A Biography by Mara Taquelim
António Alonso was born in Dalatando, in Kuanza Norte (Angola) in 1960.
He lives and works just outside the village of Barão de São João, in the borough of Lagos, Algarve. From Africa, he brought the aromas of the earth and colours of the fruits - showing us that within the translucent red of a Brazilian Cherry (Pitanga) there shines a rainbow.
António Alonso's imagination was fed from childhood games on farms - where toys were made from nothing; from time and space, and fantasy unleashed in a world far from the stereotyped images of television. His return to Portugal in 1975 cut-short the glorious horizon - and adapting to his new home was difficult. He came to stay first in Coimbra.
The rich ochres and iron oxides of Africa gave way to shades of grey. Perhaps in order to hold on to the rainbow in his mind, Alonso began painting in 1978. In 1981 he headed south, in search of clarity - and found it in Barão de São João.
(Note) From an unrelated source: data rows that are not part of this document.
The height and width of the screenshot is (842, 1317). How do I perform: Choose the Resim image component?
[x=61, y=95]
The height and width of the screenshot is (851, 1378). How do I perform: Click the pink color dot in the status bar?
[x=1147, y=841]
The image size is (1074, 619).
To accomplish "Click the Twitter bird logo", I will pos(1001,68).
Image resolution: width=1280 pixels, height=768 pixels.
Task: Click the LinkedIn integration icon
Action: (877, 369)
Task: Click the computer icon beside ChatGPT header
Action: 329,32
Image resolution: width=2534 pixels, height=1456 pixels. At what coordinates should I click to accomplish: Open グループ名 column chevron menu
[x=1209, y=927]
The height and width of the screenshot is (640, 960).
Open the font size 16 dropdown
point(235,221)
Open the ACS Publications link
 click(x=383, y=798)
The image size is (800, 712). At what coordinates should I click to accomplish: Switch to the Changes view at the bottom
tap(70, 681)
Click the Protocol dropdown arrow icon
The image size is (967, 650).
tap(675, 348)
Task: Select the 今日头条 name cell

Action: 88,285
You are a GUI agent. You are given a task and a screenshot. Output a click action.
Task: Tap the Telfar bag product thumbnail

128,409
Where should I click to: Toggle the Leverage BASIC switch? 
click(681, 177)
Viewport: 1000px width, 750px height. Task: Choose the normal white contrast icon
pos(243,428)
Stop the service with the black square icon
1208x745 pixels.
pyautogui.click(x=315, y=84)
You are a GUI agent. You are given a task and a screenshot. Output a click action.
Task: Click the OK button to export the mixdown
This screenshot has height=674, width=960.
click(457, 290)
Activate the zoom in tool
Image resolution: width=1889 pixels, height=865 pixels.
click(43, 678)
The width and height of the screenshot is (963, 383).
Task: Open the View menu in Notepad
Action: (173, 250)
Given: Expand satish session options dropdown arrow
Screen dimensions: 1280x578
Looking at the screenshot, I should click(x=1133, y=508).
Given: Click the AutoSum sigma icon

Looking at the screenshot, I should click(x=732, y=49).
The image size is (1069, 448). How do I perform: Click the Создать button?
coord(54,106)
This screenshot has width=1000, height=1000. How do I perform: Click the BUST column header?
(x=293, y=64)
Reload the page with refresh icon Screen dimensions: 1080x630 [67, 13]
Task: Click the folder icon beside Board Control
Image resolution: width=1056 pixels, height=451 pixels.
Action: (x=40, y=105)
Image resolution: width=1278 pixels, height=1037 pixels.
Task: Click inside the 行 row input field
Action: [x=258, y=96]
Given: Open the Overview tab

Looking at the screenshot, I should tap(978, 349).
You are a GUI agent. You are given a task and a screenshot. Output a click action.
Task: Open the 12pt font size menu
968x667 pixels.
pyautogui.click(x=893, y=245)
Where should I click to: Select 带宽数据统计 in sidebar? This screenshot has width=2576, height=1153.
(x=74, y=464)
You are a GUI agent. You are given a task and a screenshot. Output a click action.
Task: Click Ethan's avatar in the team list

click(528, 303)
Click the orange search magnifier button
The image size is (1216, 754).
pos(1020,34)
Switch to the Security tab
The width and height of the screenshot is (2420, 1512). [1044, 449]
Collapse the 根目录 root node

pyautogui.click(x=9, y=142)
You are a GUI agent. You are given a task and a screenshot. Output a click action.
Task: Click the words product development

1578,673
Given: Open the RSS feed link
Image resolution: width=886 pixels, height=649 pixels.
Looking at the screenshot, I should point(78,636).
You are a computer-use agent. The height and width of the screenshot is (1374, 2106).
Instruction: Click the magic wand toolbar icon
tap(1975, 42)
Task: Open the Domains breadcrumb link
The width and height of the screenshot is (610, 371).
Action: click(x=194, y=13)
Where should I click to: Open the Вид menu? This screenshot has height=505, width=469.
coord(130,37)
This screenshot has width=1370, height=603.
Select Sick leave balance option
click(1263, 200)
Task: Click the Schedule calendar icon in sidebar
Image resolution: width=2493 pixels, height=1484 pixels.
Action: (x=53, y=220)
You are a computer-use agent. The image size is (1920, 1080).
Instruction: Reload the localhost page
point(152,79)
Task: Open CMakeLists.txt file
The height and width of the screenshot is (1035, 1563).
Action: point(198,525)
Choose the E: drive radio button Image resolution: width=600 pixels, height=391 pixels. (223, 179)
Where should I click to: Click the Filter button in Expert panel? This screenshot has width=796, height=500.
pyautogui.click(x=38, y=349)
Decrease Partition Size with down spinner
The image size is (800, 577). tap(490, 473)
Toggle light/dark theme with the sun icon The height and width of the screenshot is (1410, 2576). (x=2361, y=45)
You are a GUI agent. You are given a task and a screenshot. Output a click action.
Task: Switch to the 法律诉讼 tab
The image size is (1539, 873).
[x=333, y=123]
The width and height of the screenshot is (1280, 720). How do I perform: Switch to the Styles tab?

Here, he established close contact with the longer-standing inhabitants of the village, and became part of the rural environment. His painting was perfectly hidden among the onions, cabbages and garlic… But slowly life took him further - and farther away from country life.
He began being noticed in Lagos in the year 2000. In 2005, he exhibited his paintings in the Cultural Centre of Lagos - finally revealing his "secret". The exhibition was to act as a springboard: Among a number of subsequent individual and collective exhibitions, his show "Registos" at Lisbon's Galeria Novo Século was particularly significant. In 2008, Alonso travelled to Cape Verde where he helped construct a house with the artistic community known as "Os Rabelados". Later, on another trip, this time to the East in 2009, he painted murals for the "Design Festa" gallery in Tokyo. During his most recent trip, to New York - also in 2009 - he took part in a workshop with The Art Student League. In 2010 with fragments from this experiences Alonso show “Journeys and other Africas” in Palácio da Galeria –Tavira.
He returns to New York and make a solo show in Gallery M “Extra in Harlem” and integrate the group BWAC (Brooklyn Waterfront Artists Coalicion). With his paintings, António Alonso creates his own personal hemisphere, marked with all the geographical coordinates. To achieve this, he has had to travel. As he says: "I go away, in order to return".